The tone and genre of Fratelli Tutti are not notably different from those of other encyclicals, but in the context of pleas for a trans-border love expressed in authentic dialogue, they do not play well.
Though Catholic social thought now says “men and women” instead of “men” when it means people, the title of the encyclical, as other women have noted, pretends that a male term is generic, a claim feminists have long denied. Women, not men, are asked to read themselves into the document. The masculine resonances of the fraternal language are underlined by male exemplars: St. Francis of Assisi, Martin Luther King, Mahatma Gandhi, the Orthodox Patriarch Bartholomew, and Blessed Charles de Foucauld, upheld as “the universal brother” (no. 287). Brotherhood is universal but sisterhood is not. Despite the outcry from women when word of the title emerged, no change was made. “A love capable of transcending borders” (no. 99) was seemingly not capable of transcending gender.
Francis criticizes what he calls “local narcissism,” which is “born of a certain insecurity and fear of the other that leads to rejection and the desire to erect walls for self-defence” (no. 150). Though acknowledging that it is “unacceptable that some have fewer rights by virtue of being women,” little urgency is attached to this admission, especially in comparison to the strong language around denial of rights linked to one’s “place of one’s birth or residence” (no. 121). Women’s marginalization in church and society is at best an afterthought, at worst invisible because of walls erected for self-defense.
Women’s marginalization in church and society is at best an afterthought, at worst invisible because of walls erected for self-defense.
The Church’s failures to attend to the structural causes of gendered oppression, and to male appropriation of power within and outside its walls, are made painfully visible by words calling for a solidarity in which “the lives of all are prior to the appropriation of goods by a few…[and] the structural causes of…inequality…[are addressed]” (no. 116) because those with power are able to “look beyond themselves and the group to which they belong” (no. 117). The Church’s desire to call others to look beyond walls is hampered by its inability to see new possibilities when it comes to women (no. 186).
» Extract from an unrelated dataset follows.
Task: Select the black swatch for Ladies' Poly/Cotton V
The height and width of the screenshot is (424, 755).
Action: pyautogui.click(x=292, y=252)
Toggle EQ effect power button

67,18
The most promising part of the encyclical is the final section calling for the world’s religions to act together against violence (nos. 271–287). Perhaps it is time for more social action and less social doctrine. This is where Francis has had his greatest impact, as he did most recently in the controversial documentary released last week, when he coupled criticism of walls that keep out immigrants with a crack in the wall of Catholic teaching on LGBTQ justice. The world needs to hear Fratelli Tutti’s call to “love beyond,” but first it needs the Church to show by example that walls can come down and new possibilities can emerge.